Fugro will perform geophysical and geotechnical surveys and the associated studies needed to support front-end engineering design (FEED) for offshore production facilities and the submarine pipeline to the onshore LNG terminal. Geo-data will be acquired using Fugro’s deepwater autonomous underwater vehicle Echo Surveyor and their robotic seafloor drill, Seafloor Drill 2, deployed from Indonesian support vessels.
The project, expected to liquefy natural gas from offshore Abadi field, will produce a total output of natural gas (LNG equivalent) of 10.5 million tons/year and up to 35,000 b/d of condensate.
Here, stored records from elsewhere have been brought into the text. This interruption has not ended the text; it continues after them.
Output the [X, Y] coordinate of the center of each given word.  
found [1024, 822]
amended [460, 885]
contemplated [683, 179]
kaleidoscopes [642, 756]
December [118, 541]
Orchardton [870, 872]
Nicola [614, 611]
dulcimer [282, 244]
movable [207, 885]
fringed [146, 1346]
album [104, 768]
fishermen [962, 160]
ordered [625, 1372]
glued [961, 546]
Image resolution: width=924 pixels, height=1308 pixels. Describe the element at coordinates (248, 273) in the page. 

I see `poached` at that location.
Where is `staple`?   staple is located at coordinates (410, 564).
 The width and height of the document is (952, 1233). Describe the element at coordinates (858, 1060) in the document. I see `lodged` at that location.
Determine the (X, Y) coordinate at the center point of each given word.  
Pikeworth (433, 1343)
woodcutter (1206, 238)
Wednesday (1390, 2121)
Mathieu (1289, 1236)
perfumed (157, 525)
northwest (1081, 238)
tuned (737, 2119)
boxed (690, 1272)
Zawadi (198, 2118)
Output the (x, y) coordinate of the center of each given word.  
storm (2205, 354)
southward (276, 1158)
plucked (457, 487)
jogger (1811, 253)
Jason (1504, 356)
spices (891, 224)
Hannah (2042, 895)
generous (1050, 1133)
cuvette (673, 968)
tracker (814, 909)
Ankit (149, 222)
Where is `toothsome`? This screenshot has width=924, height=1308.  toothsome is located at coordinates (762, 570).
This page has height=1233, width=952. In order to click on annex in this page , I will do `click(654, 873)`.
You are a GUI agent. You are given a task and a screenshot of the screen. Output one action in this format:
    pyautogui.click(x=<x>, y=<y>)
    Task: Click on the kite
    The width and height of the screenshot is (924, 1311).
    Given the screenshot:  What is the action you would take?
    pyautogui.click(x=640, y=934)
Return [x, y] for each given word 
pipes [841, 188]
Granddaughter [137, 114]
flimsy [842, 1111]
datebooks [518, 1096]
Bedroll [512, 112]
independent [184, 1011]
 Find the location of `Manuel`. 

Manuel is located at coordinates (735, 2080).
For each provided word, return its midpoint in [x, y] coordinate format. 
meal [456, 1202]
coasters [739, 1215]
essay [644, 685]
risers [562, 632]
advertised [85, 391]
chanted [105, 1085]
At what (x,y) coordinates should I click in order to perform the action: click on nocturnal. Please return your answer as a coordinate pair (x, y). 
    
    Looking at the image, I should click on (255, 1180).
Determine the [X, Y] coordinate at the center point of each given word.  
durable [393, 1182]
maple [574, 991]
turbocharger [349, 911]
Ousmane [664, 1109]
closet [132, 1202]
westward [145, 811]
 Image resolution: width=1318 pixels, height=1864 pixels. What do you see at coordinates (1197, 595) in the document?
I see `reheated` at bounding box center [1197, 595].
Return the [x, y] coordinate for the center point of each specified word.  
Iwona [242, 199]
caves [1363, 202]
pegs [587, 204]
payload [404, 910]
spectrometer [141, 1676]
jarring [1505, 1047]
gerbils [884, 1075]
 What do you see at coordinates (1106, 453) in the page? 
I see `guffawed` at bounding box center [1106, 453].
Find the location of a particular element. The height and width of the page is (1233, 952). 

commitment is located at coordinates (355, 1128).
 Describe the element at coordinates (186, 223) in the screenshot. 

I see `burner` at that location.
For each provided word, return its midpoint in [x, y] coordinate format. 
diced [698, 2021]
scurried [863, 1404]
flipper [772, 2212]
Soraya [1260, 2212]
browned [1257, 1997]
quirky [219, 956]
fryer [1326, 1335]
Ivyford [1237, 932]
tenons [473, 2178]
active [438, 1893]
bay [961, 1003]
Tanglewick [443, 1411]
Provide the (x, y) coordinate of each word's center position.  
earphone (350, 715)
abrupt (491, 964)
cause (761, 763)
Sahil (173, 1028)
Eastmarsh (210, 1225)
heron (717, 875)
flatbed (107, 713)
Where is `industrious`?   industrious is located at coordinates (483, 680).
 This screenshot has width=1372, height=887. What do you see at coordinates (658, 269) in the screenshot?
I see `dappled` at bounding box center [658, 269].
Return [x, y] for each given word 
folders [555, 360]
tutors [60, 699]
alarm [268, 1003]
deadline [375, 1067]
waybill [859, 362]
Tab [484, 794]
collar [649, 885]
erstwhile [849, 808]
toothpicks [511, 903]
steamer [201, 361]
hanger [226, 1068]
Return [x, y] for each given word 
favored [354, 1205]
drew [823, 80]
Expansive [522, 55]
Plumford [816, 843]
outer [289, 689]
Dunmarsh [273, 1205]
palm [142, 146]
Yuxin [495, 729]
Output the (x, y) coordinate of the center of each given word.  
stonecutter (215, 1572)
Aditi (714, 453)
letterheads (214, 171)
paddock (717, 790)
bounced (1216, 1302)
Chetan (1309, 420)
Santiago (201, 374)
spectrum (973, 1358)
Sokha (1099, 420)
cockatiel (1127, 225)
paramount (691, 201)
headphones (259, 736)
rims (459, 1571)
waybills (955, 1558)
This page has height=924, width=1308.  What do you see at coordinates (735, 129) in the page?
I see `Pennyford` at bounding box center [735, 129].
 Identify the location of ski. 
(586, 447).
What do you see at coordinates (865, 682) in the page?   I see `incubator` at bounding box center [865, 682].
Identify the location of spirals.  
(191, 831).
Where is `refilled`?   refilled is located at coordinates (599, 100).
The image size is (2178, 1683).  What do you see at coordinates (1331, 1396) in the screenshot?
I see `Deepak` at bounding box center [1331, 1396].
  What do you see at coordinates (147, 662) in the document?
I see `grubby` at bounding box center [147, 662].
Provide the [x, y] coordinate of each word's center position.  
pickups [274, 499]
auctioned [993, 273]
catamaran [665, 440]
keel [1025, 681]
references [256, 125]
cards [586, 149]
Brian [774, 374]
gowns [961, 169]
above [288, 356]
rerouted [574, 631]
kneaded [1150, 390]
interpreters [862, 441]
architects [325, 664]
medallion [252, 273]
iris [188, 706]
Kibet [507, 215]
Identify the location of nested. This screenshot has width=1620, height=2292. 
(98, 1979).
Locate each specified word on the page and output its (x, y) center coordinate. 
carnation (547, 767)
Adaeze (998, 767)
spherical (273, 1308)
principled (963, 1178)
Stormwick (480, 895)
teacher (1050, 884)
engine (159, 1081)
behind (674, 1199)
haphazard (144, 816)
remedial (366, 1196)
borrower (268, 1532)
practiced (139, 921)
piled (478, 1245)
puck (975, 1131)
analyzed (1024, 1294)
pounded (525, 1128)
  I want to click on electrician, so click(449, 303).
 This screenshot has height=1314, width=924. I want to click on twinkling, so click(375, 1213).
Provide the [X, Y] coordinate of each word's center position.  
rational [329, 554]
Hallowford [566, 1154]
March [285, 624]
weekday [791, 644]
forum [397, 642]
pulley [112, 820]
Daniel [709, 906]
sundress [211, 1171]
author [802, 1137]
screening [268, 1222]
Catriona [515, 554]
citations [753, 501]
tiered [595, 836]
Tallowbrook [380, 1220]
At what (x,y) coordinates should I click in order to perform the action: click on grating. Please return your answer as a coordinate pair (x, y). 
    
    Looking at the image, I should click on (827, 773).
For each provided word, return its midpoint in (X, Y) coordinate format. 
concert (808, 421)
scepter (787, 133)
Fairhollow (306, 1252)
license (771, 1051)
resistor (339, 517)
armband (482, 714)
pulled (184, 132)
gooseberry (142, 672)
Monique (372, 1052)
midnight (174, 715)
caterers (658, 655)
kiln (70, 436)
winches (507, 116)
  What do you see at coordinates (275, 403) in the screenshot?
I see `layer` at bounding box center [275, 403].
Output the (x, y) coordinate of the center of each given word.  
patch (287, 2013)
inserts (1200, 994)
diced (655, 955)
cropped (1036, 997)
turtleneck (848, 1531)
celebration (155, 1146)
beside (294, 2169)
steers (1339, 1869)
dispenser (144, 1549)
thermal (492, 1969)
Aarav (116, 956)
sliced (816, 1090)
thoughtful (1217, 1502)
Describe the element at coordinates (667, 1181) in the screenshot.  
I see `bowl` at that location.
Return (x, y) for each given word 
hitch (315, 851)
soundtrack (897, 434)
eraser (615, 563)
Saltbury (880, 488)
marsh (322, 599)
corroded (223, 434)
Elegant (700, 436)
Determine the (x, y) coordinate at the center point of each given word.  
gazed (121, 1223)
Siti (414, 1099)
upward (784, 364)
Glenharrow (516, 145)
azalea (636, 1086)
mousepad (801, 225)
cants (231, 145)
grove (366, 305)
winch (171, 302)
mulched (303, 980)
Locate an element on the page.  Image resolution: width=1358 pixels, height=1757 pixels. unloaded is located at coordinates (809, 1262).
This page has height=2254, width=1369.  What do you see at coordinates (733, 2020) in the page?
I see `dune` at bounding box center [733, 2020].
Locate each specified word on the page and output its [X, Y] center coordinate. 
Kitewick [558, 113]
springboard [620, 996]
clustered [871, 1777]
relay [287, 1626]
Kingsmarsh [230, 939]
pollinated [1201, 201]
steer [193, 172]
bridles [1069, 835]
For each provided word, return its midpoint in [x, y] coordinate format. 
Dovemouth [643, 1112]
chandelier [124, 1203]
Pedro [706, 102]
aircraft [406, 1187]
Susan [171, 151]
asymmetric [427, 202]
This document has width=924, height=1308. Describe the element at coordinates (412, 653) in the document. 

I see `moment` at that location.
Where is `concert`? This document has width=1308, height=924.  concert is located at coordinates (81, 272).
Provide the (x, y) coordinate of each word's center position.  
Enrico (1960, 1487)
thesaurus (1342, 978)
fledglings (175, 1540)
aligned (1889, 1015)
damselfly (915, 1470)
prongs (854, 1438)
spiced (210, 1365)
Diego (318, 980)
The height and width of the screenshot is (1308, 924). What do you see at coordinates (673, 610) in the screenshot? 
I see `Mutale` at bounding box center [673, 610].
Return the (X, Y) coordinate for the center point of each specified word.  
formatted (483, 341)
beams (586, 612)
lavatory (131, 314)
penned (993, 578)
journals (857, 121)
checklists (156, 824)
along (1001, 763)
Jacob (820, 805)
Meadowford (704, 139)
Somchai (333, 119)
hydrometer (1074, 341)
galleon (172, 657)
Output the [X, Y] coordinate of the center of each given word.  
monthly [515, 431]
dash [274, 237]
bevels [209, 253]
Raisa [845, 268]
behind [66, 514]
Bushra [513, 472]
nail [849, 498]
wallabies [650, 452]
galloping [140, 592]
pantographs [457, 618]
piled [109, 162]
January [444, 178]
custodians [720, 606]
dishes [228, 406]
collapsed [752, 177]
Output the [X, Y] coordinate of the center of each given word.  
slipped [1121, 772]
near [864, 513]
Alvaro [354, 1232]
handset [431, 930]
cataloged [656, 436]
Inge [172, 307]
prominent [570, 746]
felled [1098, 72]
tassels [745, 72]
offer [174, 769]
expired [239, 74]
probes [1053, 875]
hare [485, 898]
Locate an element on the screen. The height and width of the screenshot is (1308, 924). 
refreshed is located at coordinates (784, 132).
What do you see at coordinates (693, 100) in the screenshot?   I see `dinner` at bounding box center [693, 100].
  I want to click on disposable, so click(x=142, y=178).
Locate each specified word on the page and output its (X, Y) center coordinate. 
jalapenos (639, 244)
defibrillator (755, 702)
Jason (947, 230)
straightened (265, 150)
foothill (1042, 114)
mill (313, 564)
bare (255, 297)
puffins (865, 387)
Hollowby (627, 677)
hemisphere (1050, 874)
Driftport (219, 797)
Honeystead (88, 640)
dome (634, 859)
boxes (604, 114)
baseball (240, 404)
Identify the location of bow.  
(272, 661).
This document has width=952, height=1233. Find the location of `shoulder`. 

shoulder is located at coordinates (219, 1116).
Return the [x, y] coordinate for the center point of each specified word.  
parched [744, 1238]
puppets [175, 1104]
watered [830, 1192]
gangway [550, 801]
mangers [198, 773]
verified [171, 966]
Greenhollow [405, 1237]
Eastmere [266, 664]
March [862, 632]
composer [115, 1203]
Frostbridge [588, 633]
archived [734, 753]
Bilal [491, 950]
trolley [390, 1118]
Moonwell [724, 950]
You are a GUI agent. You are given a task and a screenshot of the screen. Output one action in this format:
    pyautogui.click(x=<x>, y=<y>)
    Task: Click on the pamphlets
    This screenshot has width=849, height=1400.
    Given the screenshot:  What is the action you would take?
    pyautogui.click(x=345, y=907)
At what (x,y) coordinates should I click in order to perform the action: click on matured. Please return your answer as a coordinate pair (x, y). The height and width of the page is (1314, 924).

The field is in 400-800 m of water on the 2,503-sq-km Masela Block in the Arafura Sea, 150 km offshore Saumlaki, Maluku Province.
Freeport LNG commissioning Train 3
Freeport LNG Development LP’s liquefaction plant on Quintana Island in Freeport, Tex., has reached final commissioning of its 4.64-million tonne/year (tpy) Train 3 and is introducing feed gas to the unit.
Zachry Group, as Freeport’s contracting joint-venture lead, partnered with McDermott International Inc. for the project’s pre-front end engineering and design (FEED) in 2011, followed by FEED work for Trains 1 and 2. Chiyoda International Corp. joined the joint venture for work related to Train 3. Project scope includes three pre-treatment trains, a liquefaction plant with three trains, a second loading berth, and a 165,000-cu m full containment LNG storage tank.
Freeport LNG Train 3 is on track to reach initial LNG production by end-March 2020, with commercial operations slated for May.
Freeport last year received US Federal Energy Regulatory Commission approval for Train 4 (OGJ Online, May 17, 2019), which will increase total capacity to 20 million tpy. Train 4 is expected to start operations in 2023.